====== RAW RECORDS

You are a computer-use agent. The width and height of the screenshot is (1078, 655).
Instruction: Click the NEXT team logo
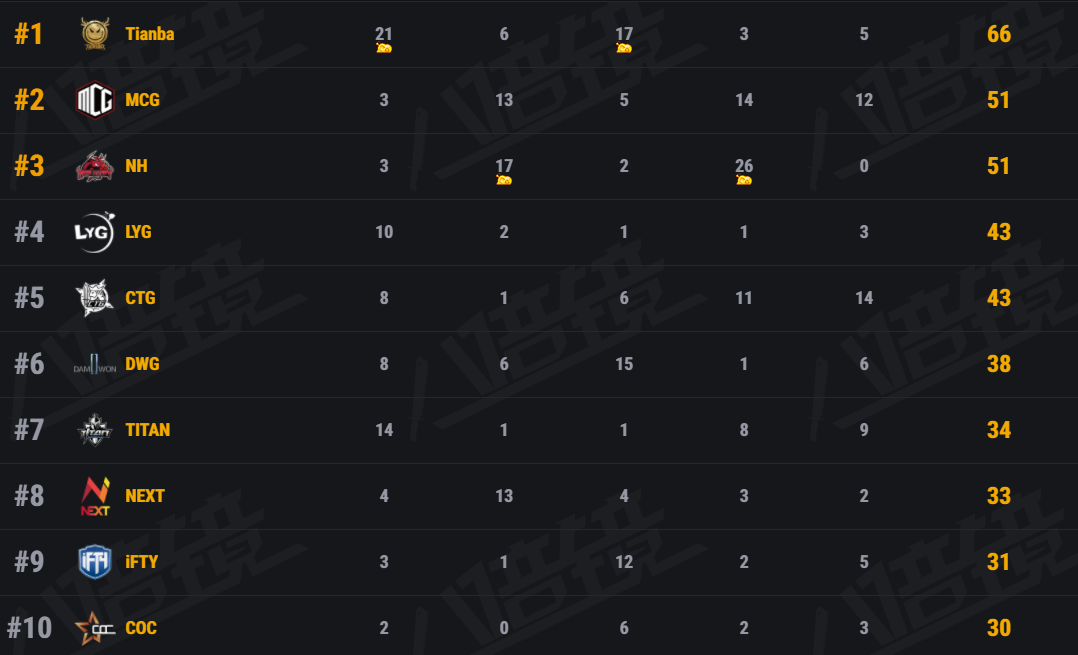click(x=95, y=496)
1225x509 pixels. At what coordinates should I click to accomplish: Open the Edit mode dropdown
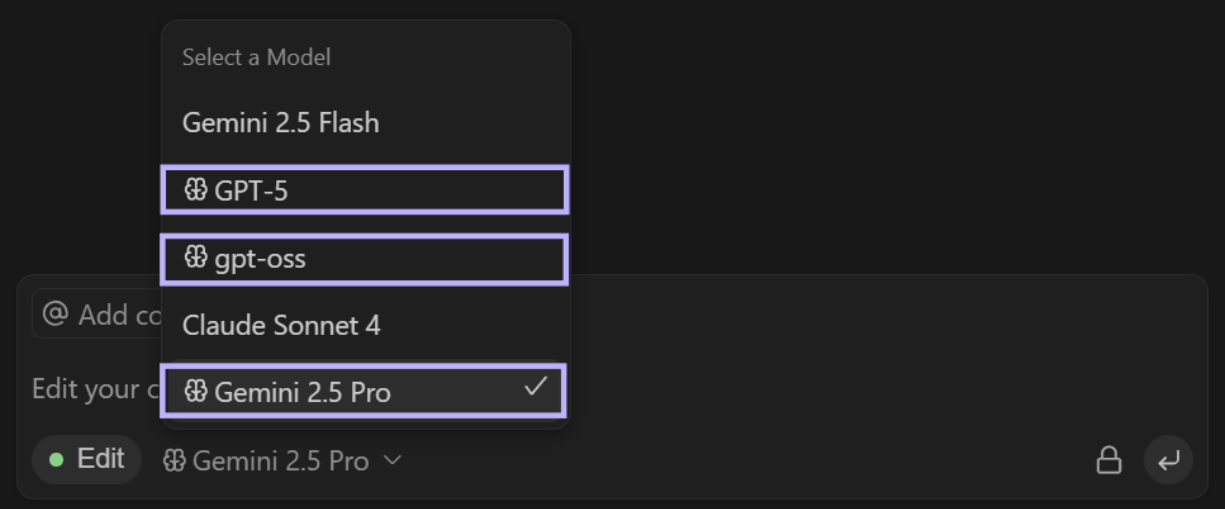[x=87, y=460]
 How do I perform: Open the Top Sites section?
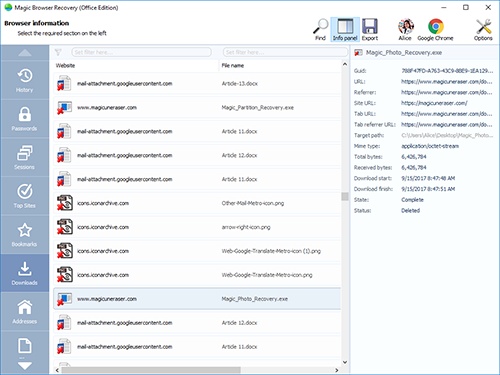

============

• _PROBLEM TO SOLVE_
Format the data above as a Markdown table with two columns, No. and Text, giving each non-blank line its own numbered row and omitting the pictures.

• _PROBLEM SOLUTION_
| No. | Text |
|---|---|
| 1 | You are a computer-use agent. The width and height of the screenshot is (1078, 655). |
| 2 | Instruction: Click the NEXT team logo |
| 3 | click(x=95, y=496) |
| 4 | 1225x509 pixels. At what coordinates should I click to accomplish: Open the Edit mode dropdown |
| 5 | [x=87, y=460] |
| 6 |  How do I perform: Open the Top Sites section? |